The change between an expected market price and the actual execution price caused by a trade’s size relative to available liquidity.

Price impact is the change in an asset’s price that is directly caused by your own trade. In practice, it shows up as the difference between the expected market price you see before submitting an order and the average price you actually receive when the trade executes. The larger your trade is compared with the available liquidity, the more the trade “moves” the market and the higher the price impact tends to be.

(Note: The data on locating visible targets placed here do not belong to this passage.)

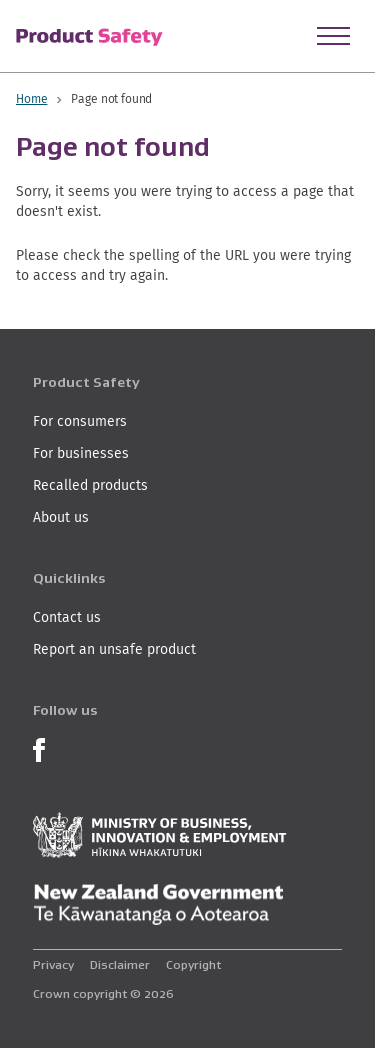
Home (31, 98)
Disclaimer (120, 964)
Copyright (193, 964)
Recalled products (90, 485)
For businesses (81, 453)
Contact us (67, 617)
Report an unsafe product (114, 649)
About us (61, 517)
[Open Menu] (333, 36)
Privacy (53, 964)
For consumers (80, 421)
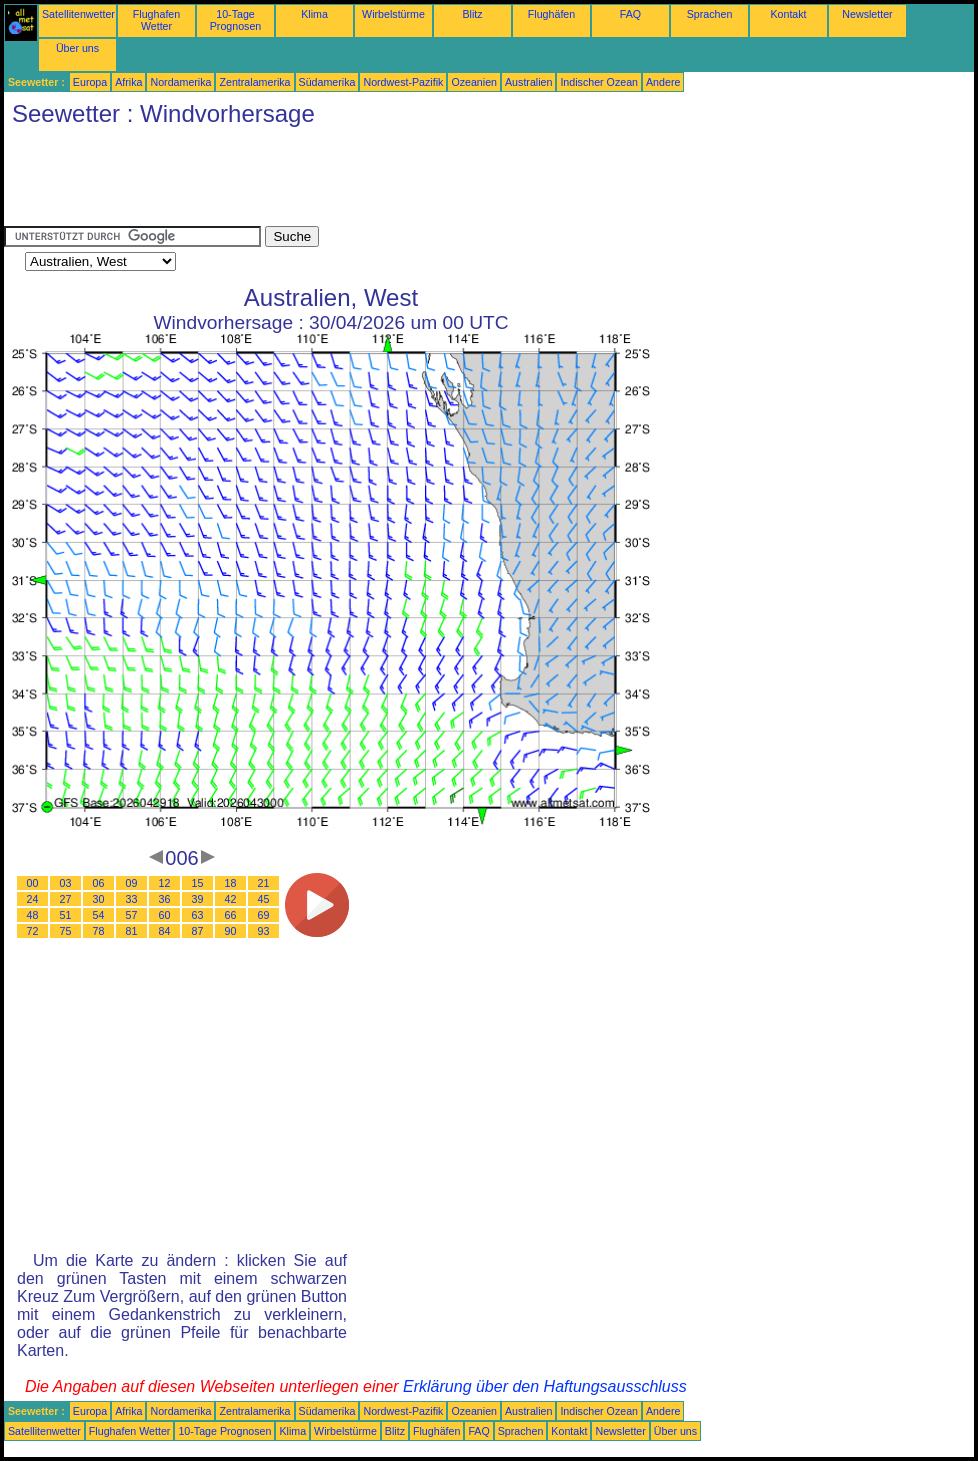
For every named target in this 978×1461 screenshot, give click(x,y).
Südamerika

How price impact happens in crypto markets

On exchanges, orders are filled against available liquidity. In traditional order book venues, liquidity comes from limit orders at different prices. A large market order can consume the best available quotes and then “walk the book,” filling at progressively worse prices. The result is a worse average execution price than the top-of-book price you first observed, which is the core of price impact.
In DeFi automated market makers (AMMs), price impact is built into the pool’s pricing curve. When you swap token A for token B, you change the pool’s token balances, which shifts the quoted rate for the next trade. If the pool is small or your swap is large, that balance shift is bigger, so the effective exchange rate deteriorates more noticeably during your trade.

Price impact vs. slippage and why liquidity matters

Price impact is often confused with slippage. Price impact describes the price movement caused by your order itself, while slippage is the gap between expected and executed price for any reason, including volatility, latency, and other traders updating the market. Traders manage both by using limit orders where possible, splitting large trades, choosing deeper liquidity venues, or setting slippage tolerance on DeFi swaps.

Understanding price impact matters because it is a hidden cost of trading. It can turn an apparently good quote into an unfavorable execution and is a key factor when trading large sizes, low-liquidity tokens, or using DeFi pools.